**TASKS TO PERFORM:**
**A.** According to the passage on studying abroad in Oman, which East African place once served as the capital of Oman's empire?
**B.** Write the next part of the passage on studying abroad in Oman, picking up after its final sentence.

**SOURCE PASSAGE:**
Study Abroad in Oman

A Country Negotiating the Balance between Tradition and Modernity

It is no mystery that Oman’s historical traditions and striking geography have made this country an increasingly sought after destination by U.S. study abroad students. Distinguishing itself from neighbors in the Gulf region, the Sultanate of Oman is rapidly developing the nation’s infrastructure while also maintaining a dedication to preserving Oman’s traditions and cultural legacy.

Unlike many parts of the Arab world, Oman has avoided direct European control throughout much of its history. As a result Omanis have charted their own trade routes, built connections in East Africa, and invested in Islamic scholarship. Muscat, once a central hub in Indian Ocean maritime trade, has been transformed into a rapidly developing and thriving multi-ethnic city.

During the 18th century, Oman exercised power on a regional scale, controlling the traditionally Persian lands on the opposite side of the Strait of Hormuz and territories along the coast of East Africa as far away as Zanzibar, which was the empire’s capital at one time. Virtually isolated from the West before 1970, Oman is now faced with the dichotomy of rapid development and preservation of traditional culture. Since Sultan Qaboos bin said al Said took power from his father in 1970, Oman has invested heavily in its infrastructure and education system while working to build mutual understanding and peaceful communication between the West and the Islamic world.

**EXTRACTED MATERIAL:**
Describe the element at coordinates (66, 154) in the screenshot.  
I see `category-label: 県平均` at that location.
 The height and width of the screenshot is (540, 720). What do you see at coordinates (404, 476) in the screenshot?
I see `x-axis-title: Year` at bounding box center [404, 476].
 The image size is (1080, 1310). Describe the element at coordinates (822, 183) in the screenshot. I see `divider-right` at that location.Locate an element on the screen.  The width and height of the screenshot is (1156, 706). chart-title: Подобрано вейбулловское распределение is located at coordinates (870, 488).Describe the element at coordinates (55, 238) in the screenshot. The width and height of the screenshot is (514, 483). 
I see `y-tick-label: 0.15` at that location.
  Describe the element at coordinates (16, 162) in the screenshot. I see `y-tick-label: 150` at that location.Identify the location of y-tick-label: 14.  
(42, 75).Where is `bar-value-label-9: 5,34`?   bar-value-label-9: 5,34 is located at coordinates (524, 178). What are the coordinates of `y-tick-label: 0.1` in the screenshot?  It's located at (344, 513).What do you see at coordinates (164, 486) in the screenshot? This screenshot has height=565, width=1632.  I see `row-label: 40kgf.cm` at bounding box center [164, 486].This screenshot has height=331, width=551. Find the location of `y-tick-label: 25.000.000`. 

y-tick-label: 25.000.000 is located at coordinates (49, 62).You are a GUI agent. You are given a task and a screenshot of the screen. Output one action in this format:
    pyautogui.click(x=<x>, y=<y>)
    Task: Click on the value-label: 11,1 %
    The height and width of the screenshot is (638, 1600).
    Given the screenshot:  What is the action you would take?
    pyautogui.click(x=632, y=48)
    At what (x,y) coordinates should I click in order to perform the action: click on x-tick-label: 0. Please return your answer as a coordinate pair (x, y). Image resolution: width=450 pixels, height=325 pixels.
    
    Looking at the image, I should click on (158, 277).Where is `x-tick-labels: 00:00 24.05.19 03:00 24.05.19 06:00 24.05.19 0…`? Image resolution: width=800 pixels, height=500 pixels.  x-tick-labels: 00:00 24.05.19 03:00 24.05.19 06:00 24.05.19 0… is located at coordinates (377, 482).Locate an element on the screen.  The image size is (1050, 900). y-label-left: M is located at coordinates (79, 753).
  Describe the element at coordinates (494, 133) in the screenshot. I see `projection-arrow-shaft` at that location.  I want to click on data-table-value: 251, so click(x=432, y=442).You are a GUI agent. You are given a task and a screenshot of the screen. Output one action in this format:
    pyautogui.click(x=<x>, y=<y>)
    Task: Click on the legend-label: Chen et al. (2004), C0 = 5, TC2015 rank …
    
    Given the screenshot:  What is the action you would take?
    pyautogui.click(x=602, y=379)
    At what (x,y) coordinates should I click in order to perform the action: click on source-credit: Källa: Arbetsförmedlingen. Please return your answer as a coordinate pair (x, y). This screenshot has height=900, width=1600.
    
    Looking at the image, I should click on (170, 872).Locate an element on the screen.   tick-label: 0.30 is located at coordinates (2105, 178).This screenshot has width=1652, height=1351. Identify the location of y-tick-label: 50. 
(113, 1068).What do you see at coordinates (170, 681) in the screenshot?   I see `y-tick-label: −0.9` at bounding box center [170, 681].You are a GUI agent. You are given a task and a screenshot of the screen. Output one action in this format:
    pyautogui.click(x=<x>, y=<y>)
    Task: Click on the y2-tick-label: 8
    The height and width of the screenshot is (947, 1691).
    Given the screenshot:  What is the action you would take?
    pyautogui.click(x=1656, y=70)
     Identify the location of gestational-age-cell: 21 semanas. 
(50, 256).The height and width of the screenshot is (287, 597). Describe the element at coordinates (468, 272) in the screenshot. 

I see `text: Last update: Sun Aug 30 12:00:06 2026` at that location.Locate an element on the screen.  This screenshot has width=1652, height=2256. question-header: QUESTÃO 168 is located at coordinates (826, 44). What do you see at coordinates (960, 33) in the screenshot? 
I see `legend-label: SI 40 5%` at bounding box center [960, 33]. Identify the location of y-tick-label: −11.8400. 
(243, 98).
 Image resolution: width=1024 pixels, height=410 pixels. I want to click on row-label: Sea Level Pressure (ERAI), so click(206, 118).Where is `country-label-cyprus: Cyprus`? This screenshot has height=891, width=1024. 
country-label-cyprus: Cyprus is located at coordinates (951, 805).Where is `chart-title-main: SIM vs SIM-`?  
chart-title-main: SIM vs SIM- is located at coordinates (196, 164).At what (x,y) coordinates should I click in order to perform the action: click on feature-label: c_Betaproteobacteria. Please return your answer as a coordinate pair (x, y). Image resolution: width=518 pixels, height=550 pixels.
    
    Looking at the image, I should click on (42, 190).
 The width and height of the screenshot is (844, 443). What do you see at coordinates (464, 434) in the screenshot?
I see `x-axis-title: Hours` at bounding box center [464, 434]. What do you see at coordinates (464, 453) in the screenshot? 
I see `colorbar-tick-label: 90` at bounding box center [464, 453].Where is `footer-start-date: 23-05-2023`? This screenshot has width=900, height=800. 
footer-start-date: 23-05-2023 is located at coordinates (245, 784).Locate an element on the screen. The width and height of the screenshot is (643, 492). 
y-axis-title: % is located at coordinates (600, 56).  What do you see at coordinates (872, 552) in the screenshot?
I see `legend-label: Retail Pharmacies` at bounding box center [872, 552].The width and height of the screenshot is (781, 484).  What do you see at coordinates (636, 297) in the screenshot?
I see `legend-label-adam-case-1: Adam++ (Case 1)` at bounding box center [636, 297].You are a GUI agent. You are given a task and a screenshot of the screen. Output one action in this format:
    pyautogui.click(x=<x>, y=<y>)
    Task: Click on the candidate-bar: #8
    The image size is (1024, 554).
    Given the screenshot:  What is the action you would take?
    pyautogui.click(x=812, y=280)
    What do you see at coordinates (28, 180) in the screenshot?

**RESULTS OF THE EXERCISE:**
**A.** Zanzibar

**B.**
An Unforgettable Adventure

Known for its diverse climates and stark natural beauty, Oman cultivates a sense of wanderlust in all visitors.  From the towering plateaus of the Jebel Akhdar region to the sultry climate and clear blue water of seaside towns such as Sohar and Salalah, Oman is both ecologically diverse and aesthetically stunning. Throughout history, Omanis have complemented their environments with impressive forts and advanced irrigation systems.

In addition to the exploring the natural environment, visitors to Oman also discover:

  • The rich taste of strong Omani coffee and savory Omani dates
  • The home to four UNESCO World Heritage sites, including the ruins of Bahla Fort and the remnants of medieval trade caravans in the Land of Frankincense
  • The hospitality and politeness with which Omani’s welcome visitors to their towns, markets, and homes
  • The extreme adventure found in off-roading through the expansive Wahiba Sands
  • The relaxation of cruising in dhows (traditional sailing vessels) and dolphin watching in Bandar Khairan

Without question, it is Oman’s distinct historical traditions, breath-taking landscapes, and openhearted population which increasingly draw visitors from throughout the world.